As the federation continued to expand during the 1990s, there was an increasing workload placed upon both the representatives themselves, and de Ryck. More and more initiatives were being undertaken, and the EU institutions were also demanding responses to their own papers. At one meeting in Vienna 1995 a number of representatives also pointed out that flow of information was also vital to the development of pensions in their own countries.
Consequently six months later it was decided to advertise the post of full-time permanent representative. It was thought that the most appropriate location for the new office was Brussels, where the lobbying activity took place. Although the new post-holder would have to complement whoever was current chairman, there would also be a need to develop the EFRPs lobbying and information services.
By April 1997 Chris Verhaegen was established in the new position, and six months later another significant change was announced when the consultation process began to set up a legal entity in Belgium, a process which was to take several years. The new articles of association re-affirm the original purpose of the organisation stating it will “stimulate the research, analysis and promotion of pension institutions as financing mechanisms for supplementary pensions in the EU and the EEA and in other countries or territories that the board of directors might deem to be appropriate”.

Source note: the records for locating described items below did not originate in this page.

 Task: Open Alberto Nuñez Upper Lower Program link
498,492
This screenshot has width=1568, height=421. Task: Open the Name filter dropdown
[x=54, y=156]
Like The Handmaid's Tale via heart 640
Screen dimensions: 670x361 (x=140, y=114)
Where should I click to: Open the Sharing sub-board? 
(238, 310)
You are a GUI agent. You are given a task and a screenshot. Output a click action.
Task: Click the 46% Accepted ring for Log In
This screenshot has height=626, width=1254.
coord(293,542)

Under Verhaegen’s leadership the new office has managed to encourage the growth of the organisation, an expansion of its work, and also kept members informed often, via the newsletters produced by the Brussels-based centre.

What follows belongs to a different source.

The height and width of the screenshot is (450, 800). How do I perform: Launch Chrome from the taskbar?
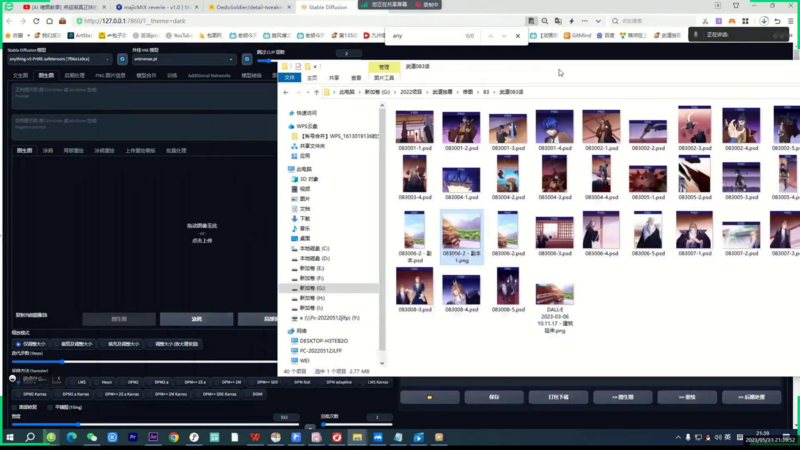point(174,437)

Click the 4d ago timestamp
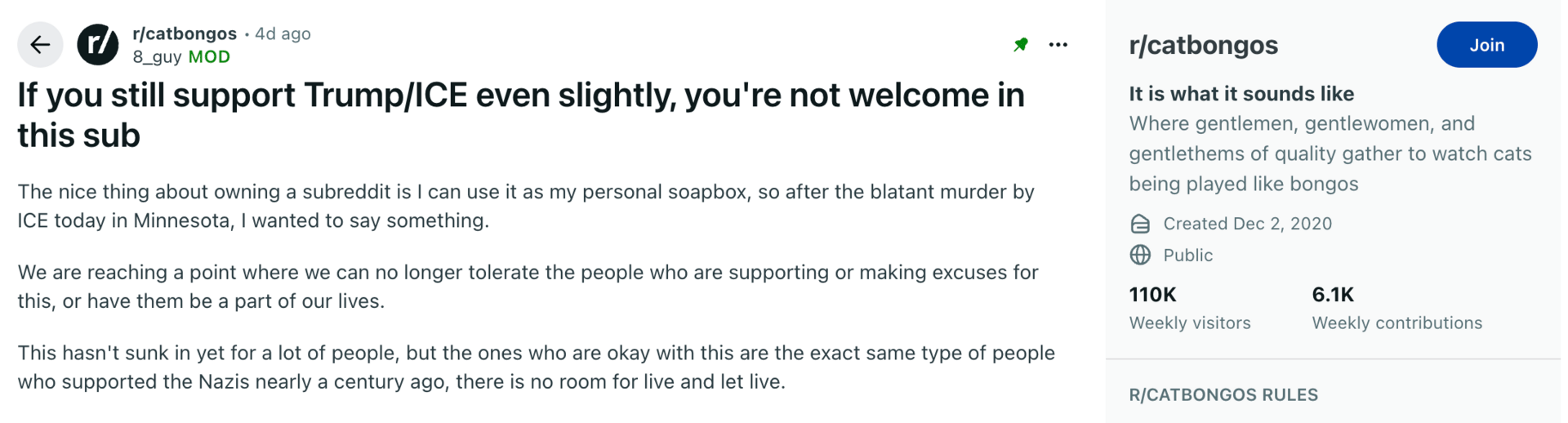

This widening of the organisation seems inevitable, as the number of observers attending meetings increases. In particular Eastern and Central European countries are keen to become involved. In many of these countries funded pension provision is seen as the only way forward. Inevitably attention will focus on the EU’s own debate on expansion, and whether we should see a ‘widening’ or a ‘deepening’ of the institutions. States are already lining up on either side of the divide.
This is an example of the power struggle raging in Europe between the supporters of social policy initiatives and those aimed at benefits and pan-European pensions. The EU clearly has high ambitions in the social policy area, but there are serious economic consequences that stem from this. The issue of enlargement of the union will clearly generate even more debate. As the EFRP follows its own expansion programme it will again be an important source of information for Brussels, and for voting member states.
In the meantime issues such as the prudential framework – another EFRP initiative – and taxation of pan-European pensions will continue to stretch the resources and initiative of the organisation, which celebrates its 20th anniversary. Doubtless it will rise to the challenges, whilst carrying out the aims set out by the organisation in its former guise.